TO DO = Exactly as written, print every line of the listing below and omit its pictures.

EXERCISE INPUTS =
####################

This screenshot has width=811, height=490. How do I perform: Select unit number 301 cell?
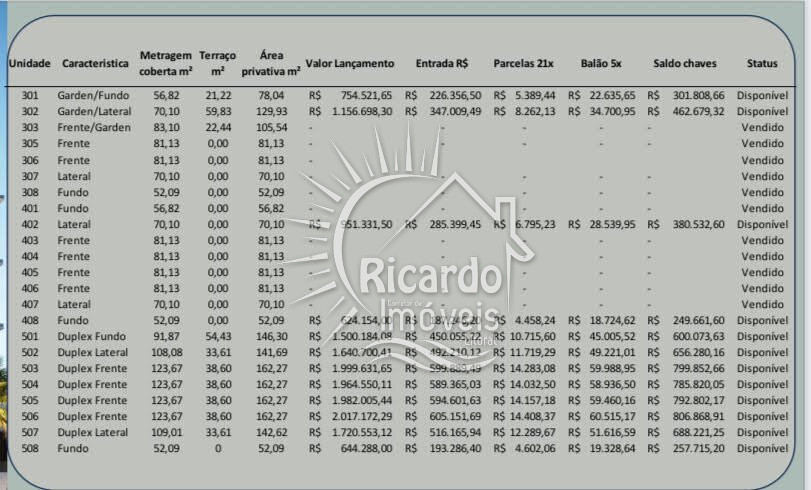(30, 95)
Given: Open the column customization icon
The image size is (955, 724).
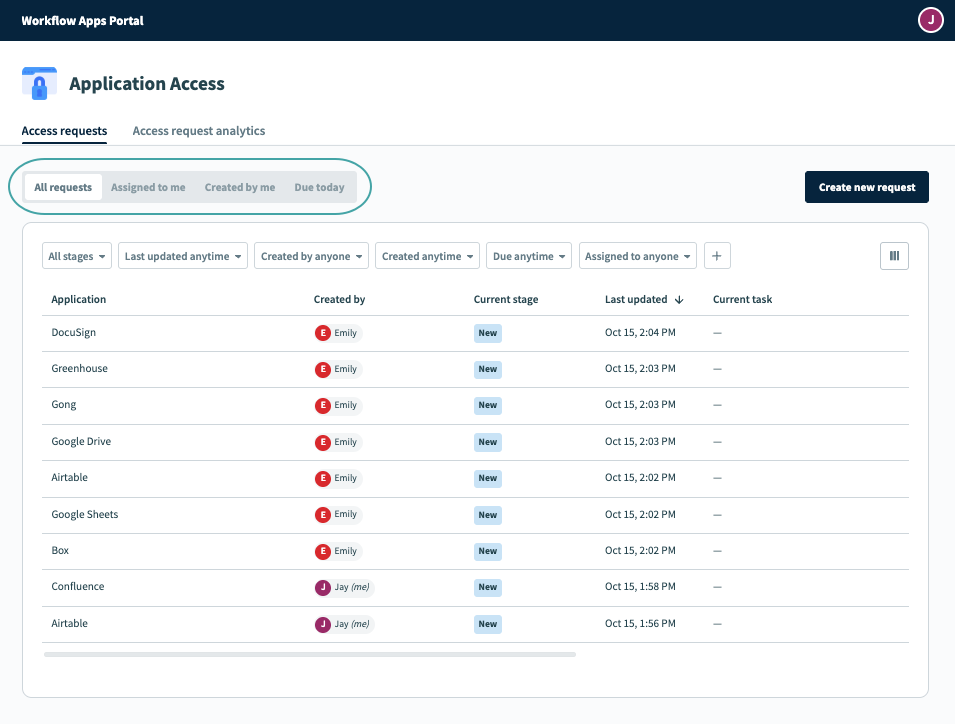Looking at the screenshot, I should (x=894, y=255).
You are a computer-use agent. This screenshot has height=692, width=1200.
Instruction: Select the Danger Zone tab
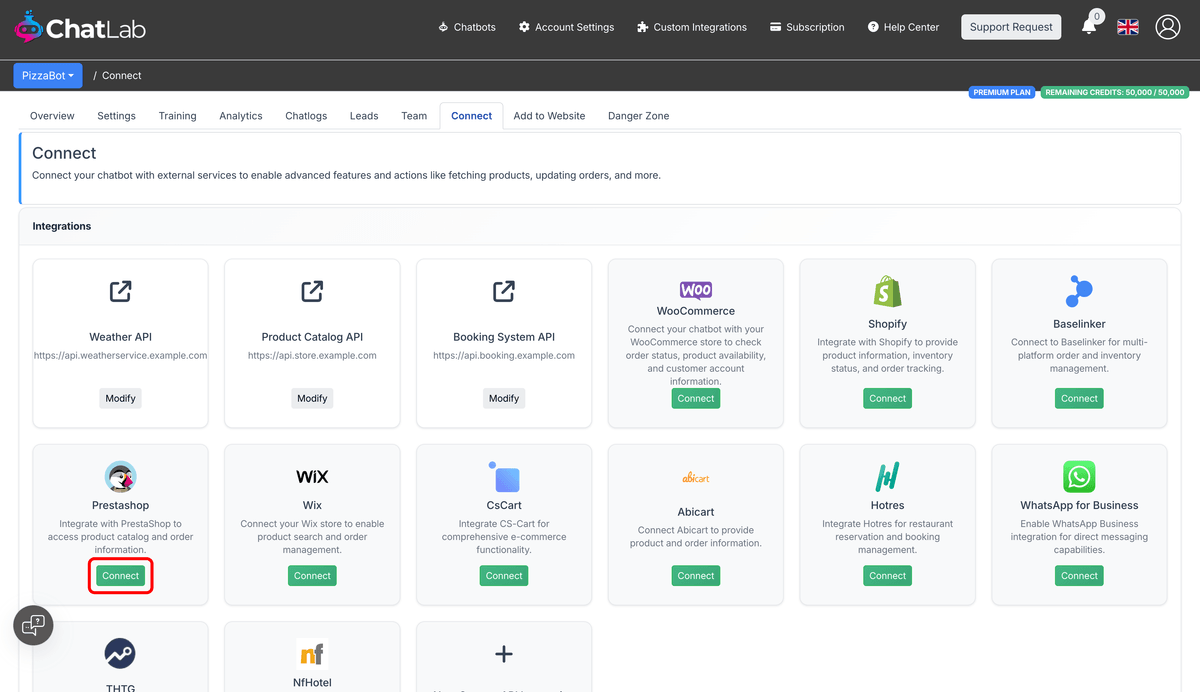[638, 115]

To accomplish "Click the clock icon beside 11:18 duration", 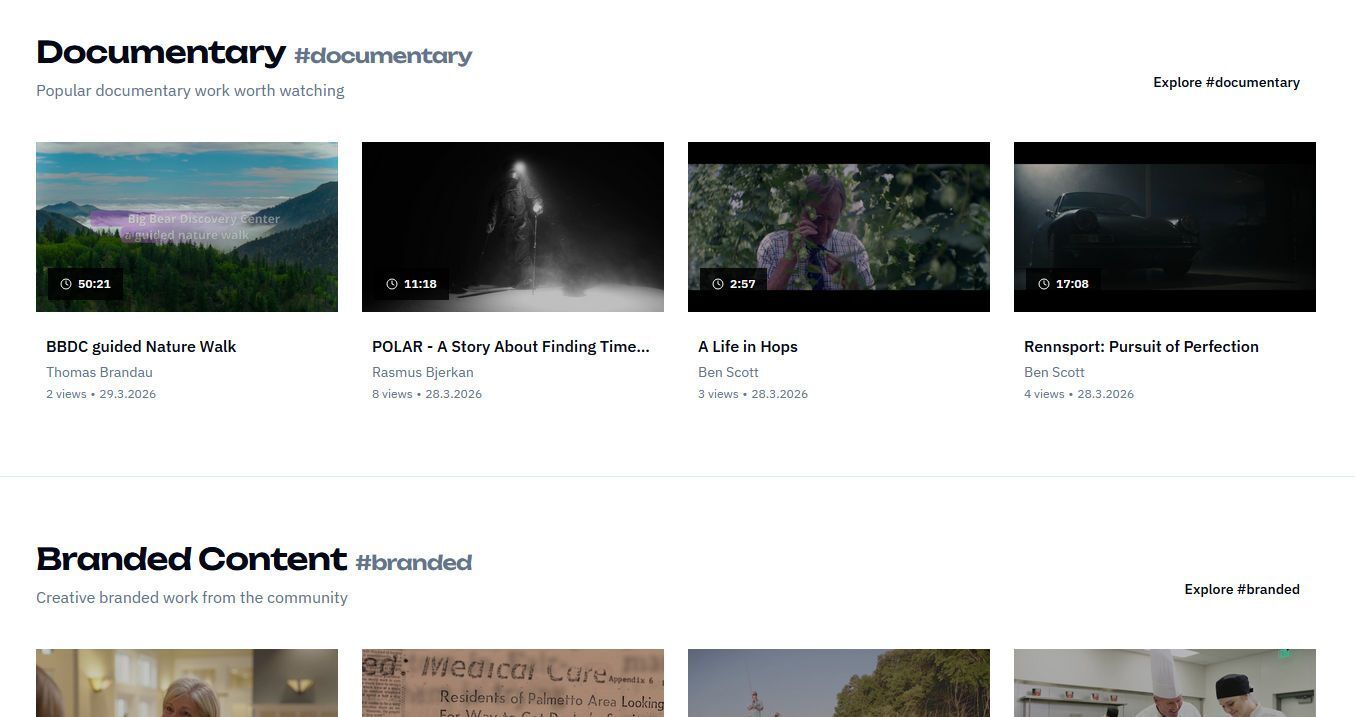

####################

RESULT =
This screenshot has width=811, height=490. How do I perform: Select unit number 301 cell?
(30, 95)
Given: Open the column customization icon
The image size is (955, 724).
Looking at the screenshot, I should (x=894, y=255).
You are a computer-use agent. This screenshot has height=692, width=1200.
Instruction: Select the Danger Zone tab
[638, 115]

To accomplish "Click the clock icon beside 11:18 duration", 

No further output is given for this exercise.